Provided entries:
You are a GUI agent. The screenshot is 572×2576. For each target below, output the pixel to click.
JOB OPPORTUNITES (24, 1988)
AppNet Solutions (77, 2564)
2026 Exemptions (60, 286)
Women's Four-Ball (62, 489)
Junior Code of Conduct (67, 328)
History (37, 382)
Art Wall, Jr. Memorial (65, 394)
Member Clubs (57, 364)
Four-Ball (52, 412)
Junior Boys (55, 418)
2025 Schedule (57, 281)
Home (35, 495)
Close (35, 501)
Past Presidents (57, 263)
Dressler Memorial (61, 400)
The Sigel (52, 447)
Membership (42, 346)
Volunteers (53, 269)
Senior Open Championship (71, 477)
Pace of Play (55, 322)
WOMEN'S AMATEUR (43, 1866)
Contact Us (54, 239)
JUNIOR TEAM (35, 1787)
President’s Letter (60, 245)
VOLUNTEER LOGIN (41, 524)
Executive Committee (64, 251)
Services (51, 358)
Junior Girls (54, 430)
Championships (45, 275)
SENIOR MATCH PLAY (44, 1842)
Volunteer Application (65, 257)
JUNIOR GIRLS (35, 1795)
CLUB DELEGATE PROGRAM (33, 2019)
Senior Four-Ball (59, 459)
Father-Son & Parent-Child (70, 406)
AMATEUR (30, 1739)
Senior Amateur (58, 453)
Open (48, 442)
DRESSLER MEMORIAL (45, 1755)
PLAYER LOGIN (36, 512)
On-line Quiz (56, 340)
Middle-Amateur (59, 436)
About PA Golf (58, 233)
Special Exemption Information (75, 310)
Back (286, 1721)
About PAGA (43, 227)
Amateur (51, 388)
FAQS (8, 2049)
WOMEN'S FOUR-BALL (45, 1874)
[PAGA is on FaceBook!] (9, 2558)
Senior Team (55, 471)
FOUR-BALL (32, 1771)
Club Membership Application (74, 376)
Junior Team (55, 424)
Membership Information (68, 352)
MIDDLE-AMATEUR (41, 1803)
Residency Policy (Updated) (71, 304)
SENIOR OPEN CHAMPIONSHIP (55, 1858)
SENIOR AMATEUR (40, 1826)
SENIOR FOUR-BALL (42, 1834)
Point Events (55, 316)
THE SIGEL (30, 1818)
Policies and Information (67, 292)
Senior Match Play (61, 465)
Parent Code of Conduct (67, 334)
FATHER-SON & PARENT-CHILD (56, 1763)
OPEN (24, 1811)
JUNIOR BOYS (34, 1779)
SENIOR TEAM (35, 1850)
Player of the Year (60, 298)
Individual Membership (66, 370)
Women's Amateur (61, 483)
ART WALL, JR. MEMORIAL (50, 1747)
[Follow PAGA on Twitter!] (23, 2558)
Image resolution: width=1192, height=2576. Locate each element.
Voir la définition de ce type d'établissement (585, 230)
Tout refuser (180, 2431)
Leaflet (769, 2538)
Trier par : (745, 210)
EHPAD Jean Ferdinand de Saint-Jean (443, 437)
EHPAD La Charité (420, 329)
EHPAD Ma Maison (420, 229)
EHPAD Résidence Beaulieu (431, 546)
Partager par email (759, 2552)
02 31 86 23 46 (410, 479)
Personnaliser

Required action:
Starting at the line that contains "Executive Committee (64, 251)", output every remaining line of the data exactly, and stop after the last one.

Result of the task:
Executive Committee (64, 251)
Services (51, 358)
Junior Girls (54, 430)
Championships (45, 275)
SENIOR MATCH PLAY (44, 1842)
Volunteer Application (65, 257)
JUNIOR GIRLS (35, 1795)
CLUB DELEGATE PROGRAM (33, 2019)
Senior Four-Ball (59, 459)
Father-Son & Parent-Child (70, 406)
AMATEUR (30, 1739)
Senior Amateur (58, 453)
Open (48, 442)
DRESSLER MEMORIAL (45, 1755)
PLAYER LOGIN (36, 512)
On-line Quiz (56, 340)
Middle-Amateur (59, 436)
About PA Golf (58, 233)
Special Exemption Information (75, 310)
Back (286, 1721)
About PAGA (43, 227)
Amateur (51, 388)
FAQS (8, 2049)
WOMEN'S FOUR-BALL (45, 1874)
[PAGA is on FaceBook!] (9, 2558)
Senior Team (55, 471)
FOUR-BALL (32, 1771)
Club Membership Application (74, 376)
Junior Team (55, 424)
Membership Information (68, 352)
MIDDLE-AMATEUR (41, 1803)
Residency Policy (Updated) (71, 304)
SENIOR OPEN CHAMPIONSHIP (55, 1858)
SENIOR AMATEUR (40, 1826)
SENIOR FOUR-BALL (42, 1834)
Point Events (55, 316)
THE SIGEL (30, 1818)
Policies and Information (67, 292)
Senior Match Play (61, 465)
Parent Code of Conduct (67, 334)
FATHER-SON & PARENT-CHILD (56, 1763)
OPEN (24, 1811)
JUNIOR BOYS (34, 1779)
SENIOR TEAM (35, 1850)
Player of the Year (60, 298)
Individual Membership (66, 370)
Women's Amateur (61, 483)
ART WALL, JR. MEMORIAL (50, 1747)
[Follow PAGA on Twitter!] (23, 2558)
Image resolution: width=1192, height=2576. Locate each element.
Voir la définition de ce type d'établissement (585, 230)
Tout refuser (180, 2431)
Leaflet (769, 2538)
Trier par : (745, 210)
EHPAD Jean Ferdinand de Saint-Jean (443, 437)
EHPAD La Charité (420, 329)
EHPAD Ma Maison (420, 229)
EHPAD Résidence Beaulieu (431, 546)
Partager par email (759, 2552)
02 31 86 23 46 (410, 479)
Personnaliser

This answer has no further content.